• CONSIGNE ÉCRITE
Selon le texte fourni, en quelle année le jury de la Sorbonne a-t-il accordé à Cheikh Anta Diop son titre de docteur ès lettres ?

• TEXTE FOURNI
----

Cheikh Anta Diop. L’Homme et l’œuvre

Cet ouvrage, conçu et rédigé par le fils aîné de Cheikh Anta Diop, est un hommage sérieux et documenté, presque ascétique, sur la personnalité et l’œuvre du grand historien sénégalais. Si un tel livre ne peut qu’être limité dans la critique de son sujet, il présente le grand intérêt d’exposer de manière didactique une œuvre scientifique majeure et féconde. Les travaux de Cheikh Anta Diop constituèrent un tournant dans la vision, non seulement de l’histoire africaine, mais de l’Afrique elle-même. L’ouvrage de Cheikh M’Backé Diop fournit des indications biographiques, agrémentées d’anecdotes drôles ou émouvantes (telle la perplexité admirative du jury de la Sorbonne qui accorda à Cheikh Anta Diop son titre de docteur ès lettres en 1960). Acteur des mouvements pour l’indépendance, Cheikh Anta Diop s’opposa à Léopold Sédar Senghor, auquel il reprochait une vision essentialiste, « aliénée », de la négritude. Le livre évoque et met en perspectives les débats qu’a suscités l’œuvre foisonnante de l’historien, notamment sa thèse majeure sur les origines noires de la civilisation égyptienne. Historien humaniste, Cheikh Anta Diop a ouvert une véritable mine d’or pour les chercheurs qui l’ont suivi.
Anne-Cécile Robert.

Présence africaine, Dakar, 2003, 410 pages, 30 euros.

----

• INFORMATIONS EXTRAITES
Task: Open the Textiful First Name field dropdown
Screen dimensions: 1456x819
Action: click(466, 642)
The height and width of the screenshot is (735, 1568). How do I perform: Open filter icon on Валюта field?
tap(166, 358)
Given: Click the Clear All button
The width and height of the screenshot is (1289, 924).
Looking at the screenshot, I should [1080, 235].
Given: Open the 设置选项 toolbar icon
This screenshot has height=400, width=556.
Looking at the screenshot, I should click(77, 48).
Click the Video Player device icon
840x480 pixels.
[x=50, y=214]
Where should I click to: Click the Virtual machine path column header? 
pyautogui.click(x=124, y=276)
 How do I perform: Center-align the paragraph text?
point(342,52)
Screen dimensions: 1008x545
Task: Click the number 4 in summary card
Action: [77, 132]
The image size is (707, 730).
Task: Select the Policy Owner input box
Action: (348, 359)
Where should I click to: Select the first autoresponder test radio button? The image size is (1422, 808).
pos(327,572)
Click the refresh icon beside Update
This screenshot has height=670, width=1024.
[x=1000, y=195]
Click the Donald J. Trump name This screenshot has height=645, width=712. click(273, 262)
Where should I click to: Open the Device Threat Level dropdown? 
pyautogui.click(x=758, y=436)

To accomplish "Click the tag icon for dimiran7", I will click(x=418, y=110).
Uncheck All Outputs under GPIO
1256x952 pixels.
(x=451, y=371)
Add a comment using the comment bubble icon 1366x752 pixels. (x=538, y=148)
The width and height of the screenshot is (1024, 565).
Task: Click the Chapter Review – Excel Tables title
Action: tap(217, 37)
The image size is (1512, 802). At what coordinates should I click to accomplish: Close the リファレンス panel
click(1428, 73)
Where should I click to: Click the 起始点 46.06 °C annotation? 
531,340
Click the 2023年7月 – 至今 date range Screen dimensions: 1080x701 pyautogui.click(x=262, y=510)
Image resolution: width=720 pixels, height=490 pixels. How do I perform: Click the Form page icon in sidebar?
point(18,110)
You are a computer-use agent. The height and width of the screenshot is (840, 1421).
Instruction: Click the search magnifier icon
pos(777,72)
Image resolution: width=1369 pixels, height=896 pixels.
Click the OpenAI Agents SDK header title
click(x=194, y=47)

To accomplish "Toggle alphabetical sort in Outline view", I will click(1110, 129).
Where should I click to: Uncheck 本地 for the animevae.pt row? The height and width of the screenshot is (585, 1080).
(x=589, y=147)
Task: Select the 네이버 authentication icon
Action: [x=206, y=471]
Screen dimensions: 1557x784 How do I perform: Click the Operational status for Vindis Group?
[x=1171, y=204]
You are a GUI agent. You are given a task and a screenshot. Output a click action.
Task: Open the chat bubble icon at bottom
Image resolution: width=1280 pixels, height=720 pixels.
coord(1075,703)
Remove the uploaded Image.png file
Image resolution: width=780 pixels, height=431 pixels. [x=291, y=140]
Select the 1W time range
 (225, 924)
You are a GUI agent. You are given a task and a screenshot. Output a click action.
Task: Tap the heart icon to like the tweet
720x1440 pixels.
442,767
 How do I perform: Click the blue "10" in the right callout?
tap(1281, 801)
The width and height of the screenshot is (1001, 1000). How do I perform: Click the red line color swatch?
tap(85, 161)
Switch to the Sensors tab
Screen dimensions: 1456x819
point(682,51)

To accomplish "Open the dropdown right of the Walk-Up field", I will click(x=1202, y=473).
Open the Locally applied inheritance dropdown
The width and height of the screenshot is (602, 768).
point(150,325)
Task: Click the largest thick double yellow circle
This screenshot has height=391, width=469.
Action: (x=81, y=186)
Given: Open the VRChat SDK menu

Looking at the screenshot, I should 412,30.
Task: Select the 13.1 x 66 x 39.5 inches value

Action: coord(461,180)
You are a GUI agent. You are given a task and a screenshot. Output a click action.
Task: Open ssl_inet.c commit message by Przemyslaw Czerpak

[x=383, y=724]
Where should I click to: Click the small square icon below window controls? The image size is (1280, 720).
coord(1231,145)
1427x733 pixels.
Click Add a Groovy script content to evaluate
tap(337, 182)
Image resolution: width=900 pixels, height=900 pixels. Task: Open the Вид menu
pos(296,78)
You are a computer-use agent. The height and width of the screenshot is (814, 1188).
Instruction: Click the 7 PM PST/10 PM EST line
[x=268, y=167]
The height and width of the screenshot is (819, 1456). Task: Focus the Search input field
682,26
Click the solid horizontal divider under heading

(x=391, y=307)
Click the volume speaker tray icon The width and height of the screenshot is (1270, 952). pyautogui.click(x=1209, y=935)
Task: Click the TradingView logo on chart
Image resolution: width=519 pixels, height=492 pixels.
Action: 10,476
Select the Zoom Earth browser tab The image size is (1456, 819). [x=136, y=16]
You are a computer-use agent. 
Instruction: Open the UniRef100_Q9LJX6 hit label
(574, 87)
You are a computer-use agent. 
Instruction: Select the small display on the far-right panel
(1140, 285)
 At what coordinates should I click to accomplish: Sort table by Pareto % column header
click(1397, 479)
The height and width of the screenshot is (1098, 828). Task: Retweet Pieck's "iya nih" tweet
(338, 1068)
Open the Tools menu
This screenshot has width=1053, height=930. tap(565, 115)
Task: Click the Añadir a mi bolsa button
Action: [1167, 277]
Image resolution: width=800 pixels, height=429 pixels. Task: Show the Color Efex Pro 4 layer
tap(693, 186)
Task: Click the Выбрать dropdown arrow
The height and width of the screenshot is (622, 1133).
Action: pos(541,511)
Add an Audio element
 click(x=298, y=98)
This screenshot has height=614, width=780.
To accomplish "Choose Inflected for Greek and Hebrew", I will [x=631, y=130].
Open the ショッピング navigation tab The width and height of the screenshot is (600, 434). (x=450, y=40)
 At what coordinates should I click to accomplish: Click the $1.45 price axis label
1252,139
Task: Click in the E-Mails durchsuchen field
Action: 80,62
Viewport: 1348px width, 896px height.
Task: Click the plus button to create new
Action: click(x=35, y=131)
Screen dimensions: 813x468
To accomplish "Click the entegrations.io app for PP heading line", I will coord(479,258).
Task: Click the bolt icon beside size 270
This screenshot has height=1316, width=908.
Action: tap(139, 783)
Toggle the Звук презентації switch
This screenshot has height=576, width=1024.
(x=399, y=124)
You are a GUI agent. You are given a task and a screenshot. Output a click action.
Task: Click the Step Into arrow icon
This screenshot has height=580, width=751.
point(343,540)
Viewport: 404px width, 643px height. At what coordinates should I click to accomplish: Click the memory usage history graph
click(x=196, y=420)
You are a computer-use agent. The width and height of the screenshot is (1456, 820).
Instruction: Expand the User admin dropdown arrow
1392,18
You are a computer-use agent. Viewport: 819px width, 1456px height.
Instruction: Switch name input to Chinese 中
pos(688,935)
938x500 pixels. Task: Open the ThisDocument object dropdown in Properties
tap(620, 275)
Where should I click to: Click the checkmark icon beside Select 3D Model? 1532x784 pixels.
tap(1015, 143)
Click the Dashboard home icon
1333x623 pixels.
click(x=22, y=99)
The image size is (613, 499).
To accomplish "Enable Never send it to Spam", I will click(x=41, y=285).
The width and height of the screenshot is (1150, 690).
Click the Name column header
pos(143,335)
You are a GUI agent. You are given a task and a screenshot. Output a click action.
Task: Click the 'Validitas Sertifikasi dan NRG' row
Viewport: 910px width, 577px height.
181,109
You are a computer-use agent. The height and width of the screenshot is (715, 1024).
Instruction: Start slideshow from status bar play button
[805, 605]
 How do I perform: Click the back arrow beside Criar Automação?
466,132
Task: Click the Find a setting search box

----

• RÉSULTAT
En 1960.